Serverless Spy Vs. Spy Chapter 3: X-Ray vs Jaeger - Send Lambda traces with open telemetry
In modern architectures, Lambda functions co-exist with containers. Cloud Native Observability is achieved with open telemetry. I show you how to send open telemetry traces from Lambda to a Jaeger tracing server. Let’s see how this compares to the X-Ray tracing service.
Series
-
X-Ray: Getting started with X-Ray on Lambda with TypeScript/Python/Go
-
AWS Distro: AWS Distro for OpenTelemetry Lambda vs X-Ray SDK
-
Send Lambda traces with open telemetry: X-Ray vs Jaeger - Send Lambda traces with open telemetry
-
Telemetry API: Building an AWS Lambda Telemetry API extension for direct logging to Grafana Loki
As the Lambda setup with Typescript and Python already had a good coverage in chapter 2, I will stick to GO here. The CDK code is easy to migrate.
Setting
Architecture overview
The Lambda Function (2) sends traces to the jaeger backend with the OpenTelemetry Protocol. Because we do not want to accept requests from the internet, Lambda has to run within the network of the VPC called basevpc
. This VPC is created (1) at first. The jaeger container announces its IP via the AWS Serviced-Discovery service.
To access the frontend/UI of jaeger a Load Balancer is created between the internal jaeger service private IP and the internet.
The CDK code, the application code and jaeger itself are written on GO.
Lambda
Lambda Resources
AWS Lambda Resources
1 lambdaPath := filepath.Join(path, "../dist/main.zip")
2 adotLayer := lambda.LayerVersion_FromLayerVersionArn(this, aws.String("adotlayer"),
3 aws.String("arn:aws:lambda:eu-central-1:901920570463:layer:aws-otel-collector-amd64-ver-0-62-1:1"))
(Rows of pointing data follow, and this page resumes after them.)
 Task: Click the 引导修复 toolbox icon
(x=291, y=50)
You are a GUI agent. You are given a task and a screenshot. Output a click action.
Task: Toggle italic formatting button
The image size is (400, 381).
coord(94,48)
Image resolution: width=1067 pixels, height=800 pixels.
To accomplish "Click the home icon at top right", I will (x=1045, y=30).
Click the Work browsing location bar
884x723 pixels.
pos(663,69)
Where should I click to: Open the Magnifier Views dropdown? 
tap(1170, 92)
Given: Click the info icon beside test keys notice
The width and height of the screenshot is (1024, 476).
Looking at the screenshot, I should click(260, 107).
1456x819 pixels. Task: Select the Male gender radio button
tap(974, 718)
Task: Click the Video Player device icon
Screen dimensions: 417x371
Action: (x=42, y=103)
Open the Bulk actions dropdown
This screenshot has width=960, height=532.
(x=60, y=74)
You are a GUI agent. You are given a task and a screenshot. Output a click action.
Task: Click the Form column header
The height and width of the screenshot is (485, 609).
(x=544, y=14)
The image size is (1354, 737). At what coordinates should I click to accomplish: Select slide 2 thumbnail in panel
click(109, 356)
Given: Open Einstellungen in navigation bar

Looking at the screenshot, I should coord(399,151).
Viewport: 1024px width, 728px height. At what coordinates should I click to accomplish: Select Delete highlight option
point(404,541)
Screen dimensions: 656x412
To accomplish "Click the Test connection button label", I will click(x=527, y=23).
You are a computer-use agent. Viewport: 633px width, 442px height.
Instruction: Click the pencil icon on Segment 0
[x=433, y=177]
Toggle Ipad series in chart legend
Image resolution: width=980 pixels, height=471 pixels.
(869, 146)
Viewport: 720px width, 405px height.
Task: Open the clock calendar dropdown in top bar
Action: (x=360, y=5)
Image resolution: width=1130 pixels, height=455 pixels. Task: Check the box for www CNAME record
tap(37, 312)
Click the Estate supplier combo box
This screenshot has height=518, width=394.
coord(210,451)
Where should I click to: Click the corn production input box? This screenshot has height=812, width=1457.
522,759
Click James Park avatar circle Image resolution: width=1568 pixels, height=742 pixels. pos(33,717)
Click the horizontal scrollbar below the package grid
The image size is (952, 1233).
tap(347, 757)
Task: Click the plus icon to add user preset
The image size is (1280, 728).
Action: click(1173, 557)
4 fn := lambda.NewFunction(this, aws.String("adotlambda"),
5 &lambda.FunctionProps{
6 Vpc: vpc,
7 Handler: aws.String("main"),
8 Runtime: lambda.Runtime_PROVIDED_AL2(),
9 Tracing: lambda.Tracing_ACTIVE,
10 Environment: &map[string]*string{
11 "OPENTELEMETRY_COLLECTOR_CONFIG_FILE" : aws.String("/var/task/config.yml"),
12 // "https://opentelemetry.io/docs/concepts/sdk-configuration/general-sdk-configuration/"
13 "OTEL_SERVICE_NAME" : aws.String("documentcounter"),
14 },
15 AllowPublicSubnet: aws.Bool(true),
16 Layers: &[]lambda.ILayerVersion{
17 adotLayer,
18 },
19 },
20 )
You have to define the following configuration, see Chapter 2:
- Line 2:3 - The Lambda Layer for the otel collector
- Line 6 - run in the VPC
- Line 1 - Set the configuration file location
- Line 16 - Activate the layer
Lambda Code
In the application you have to do:
1. Configure the middleware to send traces
otelaws.AppendMiddlewares(&cfg.APIOptions)
ClientDDB = dynamodb.NewFromConfig(cfg)
2. Propagate the context through all functions:
- From main:
tp, err := xrayconfig.NewTracerProvider(ctx)
//...
lambda.Start(otellambda.InstrumentHandler(HandleRequest, xrayconfig.WithRecommendedOptions(tp)... ))
- to HandleRequest
func HandleRequest(ctx context.Context, s3Event events.S3Event) (string, error) {
//...
putItem(ctx,s3input)
- to putitem
func putItem(ctx context.Context, itemID string){
//...
result, err := ClientDDB.PutItem(ctx,input)
In the app, at the end an s3 listobjects is performed, so that you have two AWS services in the traces.
See Chapter 2 for more details.
Now Lambda could send traces, so we need a target. I chose Jaeger, an open-source, end-to-end distributed tracing, originally provided by Uber Technologies.
Jaeger Installation
VPC
We provide a VPN to run the ECS service - just a VPC with a private subnet.
Fargate Service
The JAEGER service
The front end will be provided on port 16686
, the OTEL request will go to port 4317
via gRPC. All jaeger ports are described in the deployment part of the jaeger documentation.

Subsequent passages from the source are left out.